> **Using the information**
**a)** Reproduce a passage from the excerpt word for word, beginning at the words "Behind the scenes" and stopping after "writer is hard.".
**b)** In the excerpt, list in order each quoted passage of speech said by the girl Lydia is talking to. Treat each set of quotation marks as one passage.

I should put her in her place, eviscerate her. It may make me feel better. Because I was confident, scary Lydia Smith, the badass in black clothes. People wanted to know more about me but weren’t stupid enough to come ask. I was unapproachable. Nobody talked to me like she did. I would be annoyed, but curiosity won out.

“Wanna help me be less of a cliché?” I asked.

“Huh? You’re not suggesting a makeover, are you?” Never. Wordlessly, I held up the pack of cigarettes in an offer. “Oh, smoke with you?” She neither accepted or refused, talking to herself as she continued, “Peer pressure. This is, I’m being pressured by a peer. Holy afterschool special, Batman.”

Hopeless theater weirdos were the last thing I needed, people who didn’t know how to talk without a script, so I wasn’t charmed. I laughed anyway. “You’re strange.”

“Yeah, well.” She met my eyes, held her head higher. Impressive. “I’m a proud drama kid, and my best friend is a bad influence on me.”

~

The rest is available here. For free!

Behind the scenes

Welcome to my dilemma, already in progress. I have a free story called When We Were Strangers, which is part of a series that already had around five books when I wrote it. So I think of it as a prequel because I wrote it later and it comes first chronologically. But I feel weird calling it a prequel because its listed first since it’s free and serves as an intro to the series. Being a writer is hard.

> **Records supplied**
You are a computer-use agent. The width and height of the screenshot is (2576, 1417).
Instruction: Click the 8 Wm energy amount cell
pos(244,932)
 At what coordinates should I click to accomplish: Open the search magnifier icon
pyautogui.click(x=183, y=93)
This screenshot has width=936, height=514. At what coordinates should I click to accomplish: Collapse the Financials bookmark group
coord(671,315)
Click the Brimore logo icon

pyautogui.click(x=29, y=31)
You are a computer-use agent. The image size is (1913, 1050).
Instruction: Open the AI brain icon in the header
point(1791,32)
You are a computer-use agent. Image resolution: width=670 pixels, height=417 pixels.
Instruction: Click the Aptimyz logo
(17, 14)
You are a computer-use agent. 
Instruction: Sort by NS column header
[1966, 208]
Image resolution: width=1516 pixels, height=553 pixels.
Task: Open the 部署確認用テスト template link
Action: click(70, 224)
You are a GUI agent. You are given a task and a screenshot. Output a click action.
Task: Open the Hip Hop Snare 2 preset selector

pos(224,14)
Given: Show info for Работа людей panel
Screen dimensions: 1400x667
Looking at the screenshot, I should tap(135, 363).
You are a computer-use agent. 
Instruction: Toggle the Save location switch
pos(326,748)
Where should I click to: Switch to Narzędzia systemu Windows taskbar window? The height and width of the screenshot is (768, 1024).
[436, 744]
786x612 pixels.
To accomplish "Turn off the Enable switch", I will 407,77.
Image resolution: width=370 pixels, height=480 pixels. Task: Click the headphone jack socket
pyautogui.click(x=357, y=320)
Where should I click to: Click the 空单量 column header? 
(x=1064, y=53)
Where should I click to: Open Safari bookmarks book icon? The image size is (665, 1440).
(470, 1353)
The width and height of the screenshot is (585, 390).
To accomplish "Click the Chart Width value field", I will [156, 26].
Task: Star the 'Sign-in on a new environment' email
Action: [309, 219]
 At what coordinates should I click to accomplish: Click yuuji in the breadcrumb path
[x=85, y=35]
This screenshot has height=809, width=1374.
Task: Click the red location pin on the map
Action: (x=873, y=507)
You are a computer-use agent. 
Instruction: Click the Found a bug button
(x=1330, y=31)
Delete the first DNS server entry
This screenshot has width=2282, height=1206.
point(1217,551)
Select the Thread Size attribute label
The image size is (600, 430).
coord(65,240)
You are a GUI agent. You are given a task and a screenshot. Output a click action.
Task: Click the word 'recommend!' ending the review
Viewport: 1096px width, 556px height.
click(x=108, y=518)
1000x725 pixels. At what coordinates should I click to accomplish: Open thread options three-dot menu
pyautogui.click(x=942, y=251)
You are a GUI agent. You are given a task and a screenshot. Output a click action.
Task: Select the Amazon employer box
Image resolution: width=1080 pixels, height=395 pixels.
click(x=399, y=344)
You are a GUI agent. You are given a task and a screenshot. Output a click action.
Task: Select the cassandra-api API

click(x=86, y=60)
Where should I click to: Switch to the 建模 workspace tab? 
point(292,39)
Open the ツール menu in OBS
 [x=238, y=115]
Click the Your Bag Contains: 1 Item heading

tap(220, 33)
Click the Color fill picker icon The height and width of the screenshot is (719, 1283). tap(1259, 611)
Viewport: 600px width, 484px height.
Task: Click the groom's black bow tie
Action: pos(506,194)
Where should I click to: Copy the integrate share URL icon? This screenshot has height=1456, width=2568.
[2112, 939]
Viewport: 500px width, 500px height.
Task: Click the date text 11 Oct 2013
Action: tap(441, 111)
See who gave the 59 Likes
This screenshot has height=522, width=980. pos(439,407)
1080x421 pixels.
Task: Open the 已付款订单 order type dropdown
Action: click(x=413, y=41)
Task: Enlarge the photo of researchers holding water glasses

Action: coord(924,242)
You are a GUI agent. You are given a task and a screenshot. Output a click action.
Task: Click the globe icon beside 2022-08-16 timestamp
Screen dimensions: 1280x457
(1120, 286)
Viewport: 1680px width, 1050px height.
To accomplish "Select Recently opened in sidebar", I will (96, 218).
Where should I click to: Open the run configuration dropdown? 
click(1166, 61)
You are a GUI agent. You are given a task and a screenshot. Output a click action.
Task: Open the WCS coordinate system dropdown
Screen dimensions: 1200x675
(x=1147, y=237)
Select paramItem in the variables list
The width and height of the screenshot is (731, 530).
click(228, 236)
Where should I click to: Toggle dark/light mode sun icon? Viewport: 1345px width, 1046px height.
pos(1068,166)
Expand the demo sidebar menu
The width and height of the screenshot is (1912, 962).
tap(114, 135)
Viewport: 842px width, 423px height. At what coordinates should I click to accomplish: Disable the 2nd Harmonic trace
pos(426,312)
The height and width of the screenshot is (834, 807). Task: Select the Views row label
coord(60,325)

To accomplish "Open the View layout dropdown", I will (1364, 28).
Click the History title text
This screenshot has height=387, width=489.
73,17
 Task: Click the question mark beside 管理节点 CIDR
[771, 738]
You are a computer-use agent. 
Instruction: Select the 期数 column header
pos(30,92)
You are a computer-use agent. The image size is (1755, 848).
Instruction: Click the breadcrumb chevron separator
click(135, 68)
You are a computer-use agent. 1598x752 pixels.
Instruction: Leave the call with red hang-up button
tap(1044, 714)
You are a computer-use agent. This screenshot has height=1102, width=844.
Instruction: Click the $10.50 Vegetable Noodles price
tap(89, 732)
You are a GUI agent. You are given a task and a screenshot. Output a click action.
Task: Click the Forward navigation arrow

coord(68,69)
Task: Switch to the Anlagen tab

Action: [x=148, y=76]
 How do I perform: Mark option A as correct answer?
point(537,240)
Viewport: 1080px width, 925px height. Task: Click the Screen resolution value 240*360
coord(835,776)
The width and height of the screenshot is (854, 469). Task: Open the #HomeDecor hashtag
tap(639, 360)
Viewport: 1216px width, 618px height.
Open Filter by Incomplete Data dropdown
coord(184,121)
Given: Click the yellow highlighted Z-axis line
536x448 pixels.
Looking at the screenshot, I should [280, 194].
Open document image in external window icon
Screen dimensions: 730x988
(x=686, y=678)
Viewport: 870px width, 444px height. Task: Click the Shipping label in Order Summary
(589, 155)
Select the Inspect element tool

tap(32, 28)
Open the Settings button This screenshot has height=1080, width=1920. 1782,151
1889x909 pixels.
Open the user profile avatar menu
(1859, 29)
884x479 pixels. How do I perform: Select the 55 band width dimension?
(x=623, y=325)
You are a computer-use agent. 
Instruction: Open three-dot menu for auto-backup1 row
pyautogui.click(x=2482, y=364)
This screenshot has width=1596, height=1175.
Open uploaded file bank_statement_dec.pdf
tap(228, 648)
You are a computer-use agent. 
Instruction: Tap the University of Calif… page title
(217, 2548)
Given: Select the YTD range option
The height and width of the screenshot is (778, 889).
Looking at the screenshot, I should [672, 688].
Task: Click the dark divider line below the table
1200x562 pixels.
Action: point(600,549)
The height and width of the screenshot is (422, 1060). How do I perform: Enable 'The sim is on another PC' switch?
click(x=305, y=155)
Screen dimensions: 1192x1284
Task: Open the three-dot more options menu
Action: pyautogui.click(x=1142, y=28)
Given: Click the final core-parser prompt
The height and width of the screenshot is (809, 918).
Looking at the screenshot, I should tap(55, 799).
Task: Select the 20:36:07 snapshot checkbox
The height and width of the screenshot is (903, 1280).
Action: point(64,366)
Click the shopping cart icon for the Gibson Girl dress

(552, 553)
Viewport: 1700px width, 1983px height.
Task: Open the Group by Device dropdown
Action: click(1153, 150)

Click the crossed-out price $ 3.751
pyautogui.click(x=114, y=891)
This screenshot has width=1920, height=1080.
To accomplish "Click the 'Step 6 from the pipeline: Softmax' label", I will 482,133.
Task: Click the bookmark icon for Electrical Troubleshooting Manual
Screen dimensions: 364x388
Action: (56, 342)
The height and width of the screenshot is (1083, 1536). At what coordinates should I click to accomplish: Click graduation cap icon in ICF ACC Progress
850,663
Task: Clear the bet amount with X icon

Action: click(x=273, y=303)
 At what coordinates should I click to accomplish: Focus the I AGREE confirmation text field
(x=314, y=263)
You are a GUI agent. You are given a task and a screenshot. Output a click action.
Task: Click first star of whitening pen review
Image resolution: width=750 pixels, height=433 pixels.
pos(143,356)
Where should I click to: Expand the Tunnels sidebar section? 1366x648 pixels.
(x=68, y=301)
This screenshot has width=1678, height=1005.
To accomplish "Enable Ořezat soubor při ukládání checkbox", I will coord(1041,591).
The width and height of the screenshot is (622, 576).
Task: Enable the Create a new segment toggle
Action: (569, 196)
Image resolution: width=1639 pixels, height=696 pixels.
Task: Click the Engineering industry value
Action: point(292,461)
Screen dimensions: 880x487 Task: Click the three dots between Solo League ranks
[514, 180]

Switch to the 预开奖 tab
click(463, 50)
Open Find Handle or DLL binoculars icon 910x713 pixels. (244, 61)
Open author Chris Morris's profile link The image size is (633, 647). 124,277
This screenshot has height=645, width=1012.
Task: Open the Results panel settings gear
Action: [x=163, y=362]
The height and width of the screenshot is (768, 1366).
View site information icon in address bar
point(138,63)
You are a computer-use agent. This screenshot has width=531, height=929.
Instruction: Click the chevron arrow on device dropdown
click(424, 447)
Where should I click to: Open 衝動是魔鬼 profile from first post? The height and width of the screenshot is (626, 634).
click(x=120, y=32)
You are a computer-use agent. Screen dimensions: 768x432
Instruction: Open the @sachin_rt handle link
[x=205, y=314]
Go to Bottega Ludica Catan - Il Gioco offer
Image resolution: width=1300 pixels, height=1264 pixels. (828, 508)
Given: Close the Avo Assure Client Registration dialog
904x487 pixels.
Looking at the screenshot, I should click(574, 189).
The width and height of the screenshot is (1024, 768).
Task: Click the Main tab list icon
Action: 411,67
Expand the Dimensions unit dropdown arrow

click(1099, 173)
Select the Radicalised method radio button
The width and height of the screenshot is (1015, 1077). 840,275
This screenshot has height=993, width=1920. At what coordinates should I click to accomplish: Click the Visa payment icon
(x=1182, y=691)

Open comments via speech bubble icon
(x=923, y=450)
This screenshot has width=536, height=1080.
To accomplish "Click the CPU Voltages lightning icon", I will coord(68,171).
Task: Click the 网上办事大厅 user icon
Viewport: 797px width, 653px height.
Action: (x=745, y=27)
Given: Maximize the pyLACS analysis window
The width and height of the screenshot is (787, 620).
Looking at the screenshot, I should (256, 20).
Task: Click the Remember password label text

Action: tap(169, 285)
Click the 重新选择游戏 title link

> **Results by task**
**a)**
Behind the scenes

Welcome to my dilemma, already in progress. I have a free story called When We Were Strangers, which is part of a series that already had around five books when I wrote it. So I think of it as a prequel because I wrote it later and it comes first chronologically. But I feel weird calling it a prequel because its listed first since it’s free and serves as an intro to the series. Being a writer is hard.

**b)**
1. "Huh? You're not suggesting a makeover, are you?"
2. "Oh, smoke with you?"
3. "Peer pressure. This is, I'm being pressured by a peer. Holy afterschool special, Batman."
4. "Yeah, well."
5. "I'm a proud drama kid, and my best friend is a bad influence on me."